Sindicatos adoptan el estilo piquetero

La llegada de Hugo Moyano a la jefatura de la CGT está todavía envuelta en una neblina de ambigüedad. Sólo un objetivo del sindicalismo aparece claro con su ascenso: la decisión de competir con los piqueteros en el control de la calle. En efecto, Moyano es el sindicalista que más se parece a un piquetero, sólo que en su caso usa camiones para cortar rutas o para obstruir la salida de cargas de los supermercados (recordar caso Carrefour). ¿La patria peronista de este dirigente sindical volverá a enfrentarse a la patria socialista de los Néstor Pitrola o Raúl Castells? La historia suele ser más creativa y sorprendente que una mera reiteración de escenas.

• ¿También habrá una competencia con los piqueteros en el reclamo de planes sociales o beneficios materiales al gobierno?
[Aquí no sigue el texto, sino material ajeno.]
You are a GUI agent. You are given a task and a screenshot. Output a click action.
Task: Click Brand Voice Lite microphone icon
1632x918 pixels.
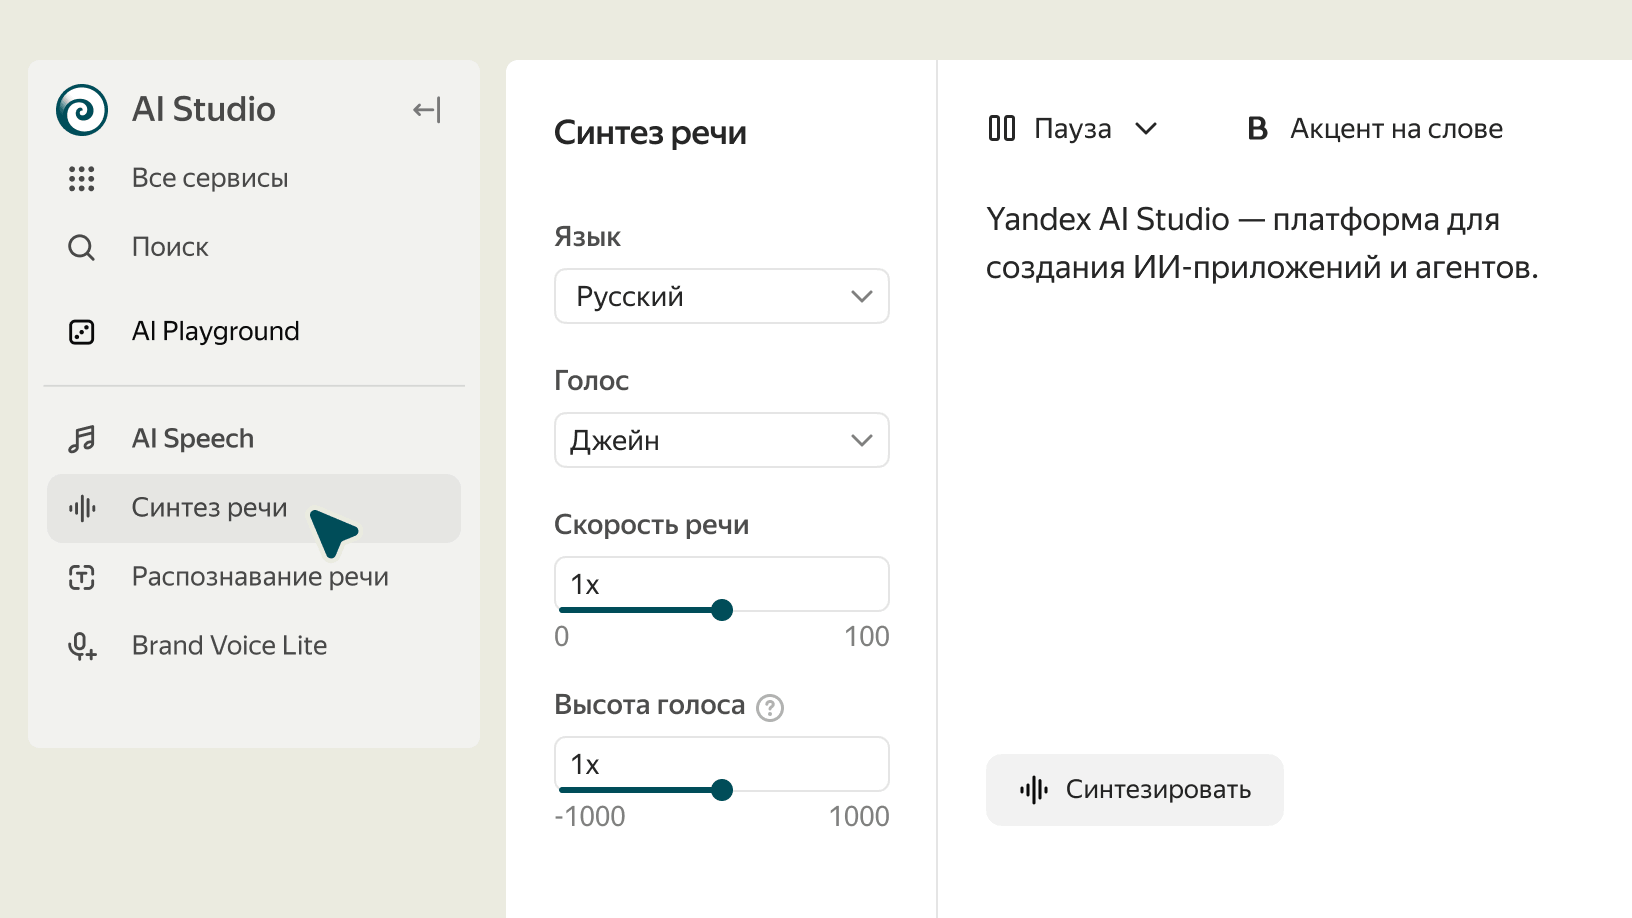click(x=82, y=647)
Es la primera ambivalencia de Moyano. El sindicalista más allegado a Néstor Kirchner (el que come a solas con él y conoce el número de su celular personalísimo) es también un hombre condenado a la agresividad y el reclamo. En otras palabras: Kirchner y Moyano, más allá del grado de simpatía que se profesen, pueden mirarse como en un espejo en muchos aspectos. ¿Será el camionero, como soñó en algún momento el Presidente, quien reemplace a los cada vez más incómodos piqueteros? ¿O será quien compita con ellos para ver quién grita más alto contra el gobierno? Ayer, en su discurso inaugural, emitió una advertencia que en la Casa Rosada tomaron como innecesaria: «No soy obsecuente de nadie».
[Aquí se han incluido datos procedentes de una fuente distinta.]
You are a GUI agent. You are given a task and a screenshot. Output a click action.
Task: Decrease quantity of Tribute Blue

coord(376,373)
• En la interna del gabinete (cada día más evidente y agitada) también hay perdedores con los resultados de ayer. Carlos Tomada prefiere al más conservador de los «gordos» antes que al sindicalista camionero, quien tiene «in péctore» el nombre del futuro ministro de Trabajo: Héctor Recalde, hombre suyo, obvio Ginés González García deplora, seguramente, la declinación de su amigo Carlos West Ocampo. En cambio, Ricardo Jaime, el secretario de Transportes, puede transformarse en un puente clave: conoce a Moyano como nadie, a pesar de que su llegada a esa dependencia fue vista por el sindicalista como una traición.

• También el patrocinio de Luis Barrionuevo es una incógnita indescifrable. Su batalla por ver llegar a Moyano al frente de la CGT es una revancha histórica en contra del elitismo de «los gordos». Pero ¿será verdad que pretende enfrentar de este modo a Kirchner? ¿O será el comienzo del pase de Luisito hacia el nuevo oficialismo?